I would rather have all this information (along with whatever is being inferred from them) be exposed through a Javascript API instead of having browsers indiscriminately flood global networks with potential PII.

Chrome came up with this? Figures. Stay evil, Google.

[esprehn]

Can you explain the attack vector where encrypted HTTPS network traffic is vulnerable but a JS API isn't?

[theandrewbailey]

Your browser opens an encrypted connection to somewhere you don't want it to (e.g. loads an image or iframe, JS not required). How many connections and resources does a normal web page load? 100? More? Almost nobody has time to audit all of them. Not technically inclined? You're screwed.

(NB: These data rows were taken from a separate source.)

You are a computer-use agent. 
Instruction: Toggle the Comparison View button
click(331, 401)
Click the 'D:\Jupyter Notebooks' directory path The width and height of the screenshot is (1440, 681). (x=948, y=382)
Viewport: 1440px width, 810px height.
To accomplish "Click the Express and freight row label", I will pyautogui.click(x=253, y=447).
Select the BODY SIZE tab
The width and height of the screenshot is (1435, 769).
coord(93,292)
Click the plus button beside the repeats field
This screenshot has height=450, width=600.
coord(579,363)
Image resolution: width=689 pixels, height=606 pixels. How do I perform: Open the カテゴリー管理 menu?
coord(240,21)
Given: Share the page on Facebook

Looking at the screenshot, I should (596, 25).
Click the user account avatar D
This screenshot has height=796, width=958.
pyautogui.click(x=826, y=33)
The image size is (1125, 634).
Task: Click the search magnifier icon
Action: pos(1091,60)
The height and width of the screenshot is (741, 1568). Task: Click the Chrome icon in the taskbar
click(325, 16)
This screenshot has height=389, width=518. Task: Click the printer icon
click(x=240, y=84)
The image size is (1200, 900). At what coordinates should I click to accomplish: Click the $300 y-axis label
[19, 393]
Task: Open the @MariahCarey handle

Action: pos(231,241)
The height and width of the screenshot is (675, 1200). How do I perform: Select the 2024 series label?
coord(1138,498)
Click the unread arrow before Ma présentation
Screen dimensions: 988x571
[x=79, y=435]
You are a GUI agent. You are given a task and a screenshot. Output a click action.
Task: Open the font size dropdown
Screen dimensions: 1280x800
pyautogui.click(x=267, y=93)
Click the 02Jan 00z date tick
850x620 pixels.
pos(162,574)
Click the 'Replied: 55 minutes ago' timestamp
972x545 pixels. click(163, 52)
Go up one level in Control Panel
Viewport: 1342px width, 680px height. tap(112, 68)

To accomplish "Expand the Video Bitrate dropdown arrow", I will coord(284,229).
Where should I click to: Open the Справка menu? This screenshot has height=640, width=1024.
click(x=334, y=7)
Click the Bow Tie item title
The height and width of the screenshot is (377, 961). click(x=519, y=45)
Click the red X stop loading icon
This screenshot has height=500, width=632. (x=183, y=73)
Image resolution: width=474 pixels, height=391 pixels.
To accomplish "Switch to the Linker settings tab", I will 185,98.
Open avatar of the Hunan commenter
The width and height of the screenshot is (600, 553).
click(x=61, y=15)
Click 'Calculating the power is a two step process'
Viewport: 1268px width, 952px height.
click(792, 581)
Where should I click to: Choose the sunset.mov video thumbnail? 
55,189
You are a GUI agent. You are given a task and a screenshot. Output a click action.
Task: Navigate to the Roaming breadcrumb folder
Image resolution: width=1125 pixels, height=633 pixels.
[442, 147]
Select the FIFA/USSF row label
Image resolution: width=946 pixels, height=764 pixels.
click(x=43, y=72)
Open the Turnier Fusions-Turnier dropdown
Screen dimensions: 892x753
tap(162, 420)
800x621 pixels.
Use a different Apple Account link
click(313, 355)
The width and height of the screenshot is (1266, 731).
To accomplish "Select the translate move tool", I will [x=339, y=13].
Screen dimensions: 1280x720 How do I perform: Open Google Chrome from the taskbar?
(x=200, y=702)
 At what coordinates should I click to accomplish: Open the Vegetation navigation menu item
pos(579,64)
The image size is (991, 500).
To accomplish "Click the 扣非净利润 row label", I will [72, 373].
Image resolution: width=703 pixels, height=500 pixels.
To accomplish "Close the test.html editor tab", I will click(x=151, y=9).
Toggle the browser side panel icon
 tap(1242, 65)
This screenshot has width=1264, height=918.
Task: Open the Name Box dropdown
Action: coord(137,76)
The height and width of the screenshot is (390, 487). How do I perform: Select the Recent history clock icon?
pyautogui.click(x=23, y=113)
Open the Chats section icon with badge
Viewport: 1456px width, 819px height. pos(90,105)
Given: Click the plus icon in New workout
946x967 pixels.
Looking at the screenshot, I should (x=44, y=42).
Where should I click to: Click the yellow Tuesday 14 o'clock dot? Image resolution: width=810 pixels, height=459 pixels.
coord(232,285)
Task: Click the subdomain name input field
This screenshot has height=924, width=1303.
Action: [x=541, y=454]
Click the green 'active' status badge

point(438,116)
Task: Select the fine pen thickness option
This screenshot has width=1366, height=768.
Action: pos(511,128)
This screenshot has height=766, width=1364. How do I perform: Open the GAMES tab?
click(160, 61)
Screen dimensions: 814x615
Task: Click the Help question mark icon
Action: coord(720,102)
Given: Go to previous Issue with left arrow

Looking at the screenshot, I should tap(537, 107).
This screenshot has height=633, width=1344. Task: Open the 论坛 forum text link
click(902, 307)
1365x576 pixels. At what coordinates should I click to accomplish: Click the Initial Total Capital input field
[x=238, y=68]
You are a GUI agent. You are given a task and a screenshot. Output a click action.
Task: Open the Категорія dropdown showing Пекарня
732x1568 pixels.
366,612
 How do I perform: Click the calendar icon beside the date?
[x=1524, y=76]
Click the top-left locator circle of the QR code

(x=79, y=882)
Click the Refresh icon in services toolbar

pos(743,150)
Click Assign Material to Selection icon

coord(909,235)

My secondary concern is that there would be more traffic going around the internet that isn't being used 99+% of the time.

[jedimastert]

There is a JS companion to this proposal that splits up the information in a similar way

https://wicg.github.io/ua-client-hints/#interface

[daveoc64]

A JavaScript API has been considered as a replacement for the user agent string, but it has two big downsides:

1) JavaScript must be enabled. If it's not, then the server can't get any of the user agent data - at all.

2) The server won't get the user agent data until after it has already responded to the first request it receives from a client. That makes it a lot less useful overall. Having to load a page, then perhaps redirect the user using JS based on what the JS API says is a bit untidy.